Michigan Golfer ON-LINE

Profile: Tom Jamieson
by Dennis Keenon

OK, class, it's time for a quiz. The category is sports, and will our mystery guest athlete sign in, please?

He owns victories over sports icons Arthur Ashe and Sam Snead. And has a split decision with legendary tennis/golf hustler Bobby Riggs.

He opened the prototypical sports medicine clinic in Michigan more than 25 years ago.

And he was one of only two Michigan amateur golfers to qualify for the 1996 U.S. Senior Open.

Who is he?

Meet Dr. Tom Jamieson, D.O., of Lansing, who in his college days was one of the top amateur tennis players in the United States and who once defeated Arthur Ashe in an exhibition match AFTER Ashe had won the U.S. Open tennis championship.

In later years, after exchanging ground strokes for putting strokes, Jamieson bested Sam Snead in a charity golf match at the Lansing Country Club, 70 to 71.

And then came his charity golf and tennis matches with Bobby Riggs, a former Wimbledon tennis champion turned golf hustler. Jamieson defeated Riggs, 6-1, 6-0, in a no-handicap tennis exhibition, but lost to Riggs in a second match when he gave Riggs the doubles alleys. In their golf exhibition, Jamieson defeated Riggs, despite giving up seven shots a side.

Not a bad record for a guy who grew up in Lansing playing tennis and who didn't take up golf seriously until after he had attended medical school in Chicago and had returned to the Capitol City to establish his practice.

"I played a lot of tennis as a kid and really liked the sport," said Jamieson, who played No. 2 singles as a freshman and sophomore at Michigan State University and rose to No. 1 as a junior and senior for the Spartans.

Jamieson competed on the U.S. Junior Davis Cup team, playing in matches all over the country, but after medical school found that competing at that level in tennis involved too much time and travel.

"I really enjoy competition and discovered that golf was a good outlet to satisfy that need," Jamieson said.
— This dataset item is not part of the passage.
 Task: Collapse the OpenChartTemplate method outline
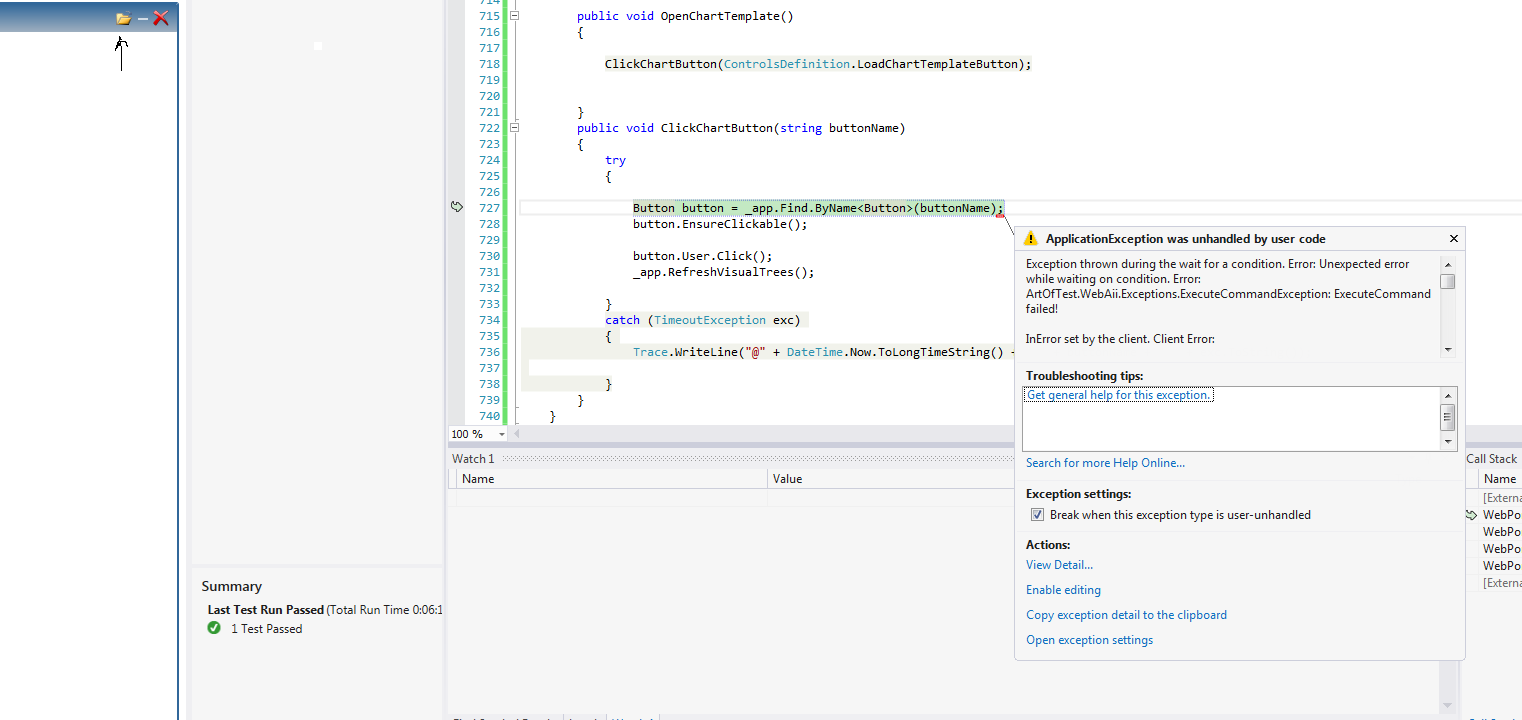514,16
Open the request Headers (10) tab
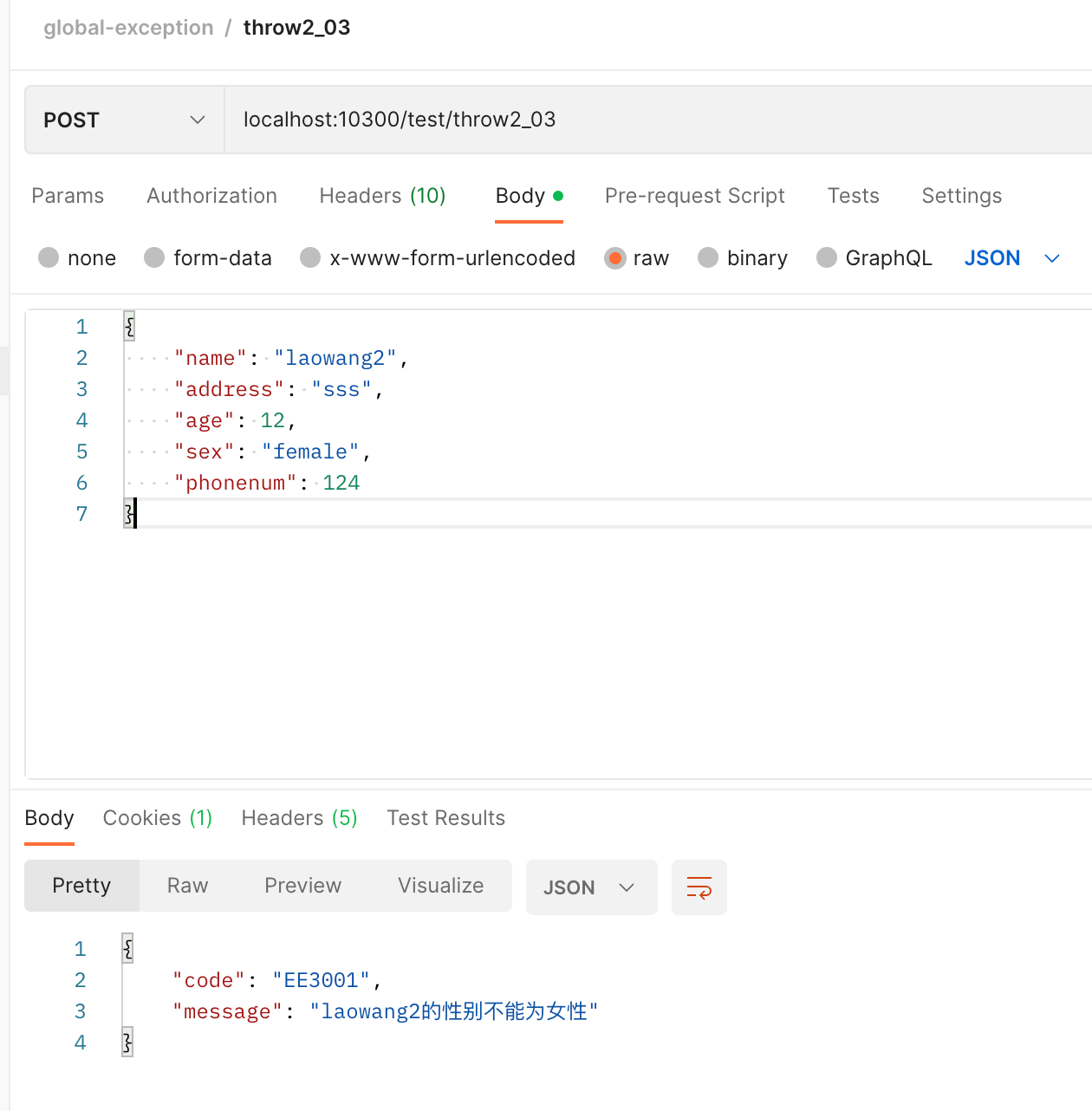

He started playing golf with buddies Ron English and Lynn Janson, now top Michigan professionals, and took to the game quickly.
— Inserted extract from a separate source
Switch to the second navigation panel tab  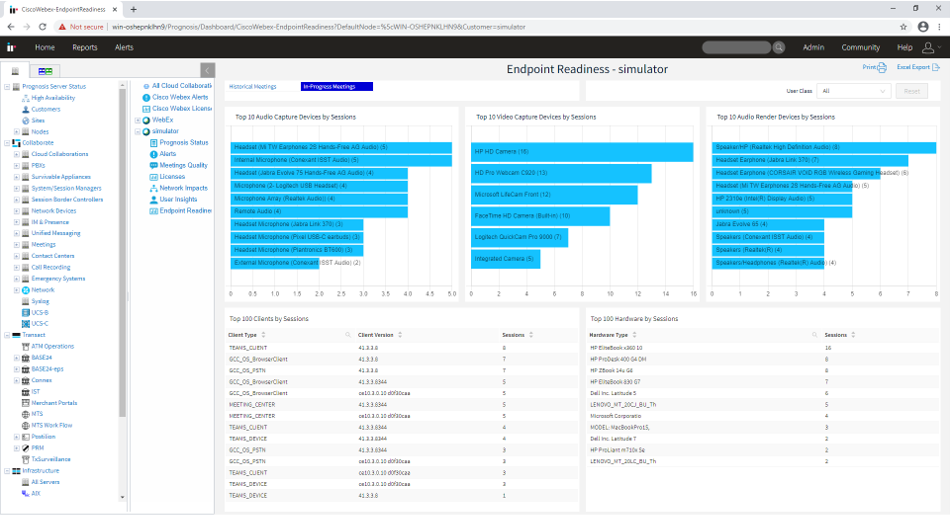coord(44,71)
"I never had lessons, but playing with guys like Ron and Lynn really helped," Jamieson said. "They would give me tips and ideas on the course, and I picked up a lot by just observing them."

Jamieson said the eye-hand coordination and mental toughness required to play competitive tennis served him well in learning the golf game.

He thinks golf is more demanding than tennis in at least one respect. "There seems to be more of a variety of things to learn in golf," Jamieson said. "You have 14 different clubs that you must learn how to hit a variety of shots with. Just think of the different shots that golf demands from 50 yards in to the green. Plus, you must learn how to play in all kinds of weather -- wind, rain and cold."

Within three years after taking up golf, he started competing in tournaments. The first time he qualified for the Michigan Amateur, he made the Sweet 16. Today, at age 54, Jamieson continues to relish competition, whether it be playing in a best-ball tournament with a buddy or his son Tom Jr. or in the Michigan Amateur or Michigan Open.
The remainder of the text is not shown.